Source
yaml
id: data-engineering-pipeline
namespace: tutorial
description: Data Engineering Pipelines
inputs:
  - id: columns_to_keep
    type: ARRAY
    itemType: STRING
    defaults:
      - brand
      - price
tasks:
  - id: extract
    type: io.kestra.plugin.core.http.Download
    uri: https://dummyjson.com/products
  - id: transform
    type: io.kestra.plugin.scripts.python.Script
    containerImage: python:3.11-alpine
    inputFiles:
      data.json: "{{ outputs.extract.uri }}"
    outputFiles:
      - "*.json"
    script: |
      import json
      import os
      with open("data.json", "r") as file:
          data = json.load(file)
      filtered_data = [
          {column: product.get(column, "N/A") for column in {{ inputs.columns_to_keep }}}
          for product in data["products"]
      ]
      with open("products.json", "w") as file:
          json.dump(filtered_data, file, indent=4)
  - id: query
    type: io.kestra.plugin.jdbc.duckdb.Query
    inputFiles:
      products.json: "{{ outputs.transform.outputFiles['products.json'] }}"
    sql: |
      INSTALL json;
      LOAD json;
      SELECT brand, round(avg(price), 2) as avg_price
      FROM read_json_auto('{{ workingDir }}/products.json')
      GROUP BY brand
      ORDER BY avg_price DESC;
    fetchType: STORE
About this blueprint
Getting Started Python SQL API
This flow is a simple example of a Kestra flow used for a data engineering use case.

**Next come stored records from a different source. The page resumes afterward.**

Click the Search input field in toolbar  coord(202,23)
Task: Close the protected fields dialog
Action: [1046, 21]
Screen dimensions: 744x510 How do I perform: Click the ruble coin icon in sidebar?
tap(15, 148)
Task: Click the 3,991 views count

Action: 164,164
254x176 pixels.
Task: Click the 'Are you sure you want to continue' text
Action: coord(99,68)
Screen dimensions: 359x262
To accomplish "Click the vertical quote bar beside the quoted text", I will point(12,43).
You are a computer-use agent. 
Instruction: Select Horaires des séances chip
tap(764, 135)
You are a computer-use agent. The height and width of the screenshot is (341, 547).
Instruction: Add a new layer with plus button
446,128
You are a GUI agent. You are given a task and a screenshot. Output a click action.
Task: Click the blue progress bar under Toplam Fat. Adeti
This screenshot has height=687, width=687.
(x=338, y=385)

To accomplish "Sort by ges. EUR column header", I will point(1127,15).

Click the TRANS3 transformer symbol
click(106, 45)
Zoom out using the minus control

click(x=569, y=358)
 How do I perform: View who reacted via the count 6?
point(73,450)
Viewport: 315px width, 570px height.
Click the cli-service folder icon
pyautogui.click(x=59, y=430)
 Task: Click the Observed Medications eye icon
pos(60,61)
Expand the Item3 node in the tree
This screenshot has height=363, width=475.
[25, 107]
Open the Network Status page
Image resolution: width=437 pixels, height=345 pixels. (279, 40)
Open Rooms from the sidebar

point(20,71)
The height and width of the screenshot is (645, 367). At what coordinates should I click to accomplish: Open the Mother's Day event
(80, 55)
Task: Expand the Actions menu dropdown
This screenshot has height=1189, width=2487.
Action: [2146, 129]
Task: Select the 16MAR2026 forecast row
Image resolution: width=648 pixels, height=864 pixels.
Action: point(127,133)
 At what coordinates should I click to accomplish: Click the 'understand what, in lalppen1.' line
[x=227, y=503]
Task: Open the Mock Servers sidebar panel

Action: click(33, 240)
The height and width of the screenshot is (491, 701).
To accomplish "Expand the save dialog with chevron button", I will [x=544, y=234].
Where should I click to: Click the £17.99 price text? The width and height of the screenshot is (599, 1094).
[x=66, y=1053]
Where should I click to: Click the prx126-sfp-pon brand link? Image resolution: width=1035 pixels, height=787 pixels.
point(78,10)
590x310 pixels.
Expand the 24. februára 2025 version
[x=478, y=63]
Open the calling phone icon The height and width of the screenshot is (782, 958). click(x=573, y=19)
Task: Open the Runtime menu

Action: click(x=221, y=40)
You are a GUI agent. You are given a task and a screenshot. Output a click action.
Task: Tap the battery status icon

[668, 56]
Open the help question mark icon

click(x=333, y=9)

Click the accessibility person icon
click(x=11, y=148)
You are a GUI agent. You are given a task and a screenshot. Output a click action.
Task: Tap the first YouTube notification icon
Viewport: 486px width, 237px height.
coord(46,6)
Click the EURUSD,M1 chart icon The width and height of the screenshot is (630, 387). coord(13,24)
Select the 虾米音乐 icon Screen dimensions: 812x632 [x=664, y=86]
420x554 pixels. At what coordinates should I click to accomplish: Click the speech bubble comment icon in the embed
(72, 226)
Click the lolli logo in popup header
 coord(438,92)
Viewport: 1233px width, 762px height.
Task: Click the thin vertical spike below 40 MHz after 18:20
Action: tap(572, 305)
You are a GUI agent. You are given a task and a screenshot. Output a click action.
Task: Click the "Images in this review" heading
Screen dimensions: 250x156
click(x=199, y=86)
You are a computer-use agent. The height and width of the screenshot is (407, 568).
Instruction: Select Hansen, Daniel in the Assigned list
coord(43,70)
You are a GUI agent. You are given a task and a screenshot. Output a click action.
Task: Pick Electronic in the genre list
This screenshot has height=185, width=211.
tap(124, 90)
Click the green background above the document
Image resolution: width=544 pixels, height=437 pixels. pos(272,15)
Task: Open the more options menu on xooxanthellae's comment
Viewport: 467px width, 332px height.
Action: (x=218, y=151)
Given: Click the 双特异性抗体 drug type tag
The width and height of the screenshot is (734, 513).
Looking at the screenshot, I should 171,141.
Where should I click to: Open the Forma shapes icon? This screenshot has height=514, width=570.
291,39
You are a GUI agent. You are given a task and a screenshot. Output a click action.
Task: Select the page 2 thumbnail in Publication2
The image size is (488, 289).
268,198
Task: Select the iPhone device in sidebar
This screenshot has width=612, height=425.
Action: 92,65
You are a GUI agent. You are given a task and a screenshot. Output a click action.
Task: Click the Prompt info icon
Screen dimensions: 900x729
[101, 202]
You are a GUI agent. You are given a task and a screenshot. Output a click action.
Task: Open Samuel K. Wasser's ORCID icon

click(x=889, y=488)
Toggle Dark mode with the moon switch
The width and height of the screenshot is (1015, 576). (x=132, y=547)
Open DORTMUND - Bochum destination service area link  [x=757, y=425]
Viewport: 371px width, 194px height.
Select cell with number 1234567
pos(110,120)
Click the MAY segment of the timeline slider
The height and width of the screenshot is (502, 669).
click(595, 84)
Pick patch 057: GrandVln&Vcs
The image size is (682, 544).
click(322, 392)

It downloads a JSON file, filters the data, and calculates the average price per brand.
The flow has three tasks:
- The first task downloads a JSON file.
 - The second task filters the data and writes it to a new JSON file.
 - The third task reads the filtered data, calculates the average price per brand using DuckDB, and stores the result as a Kestra output which can be previewed and downloaded from the UI.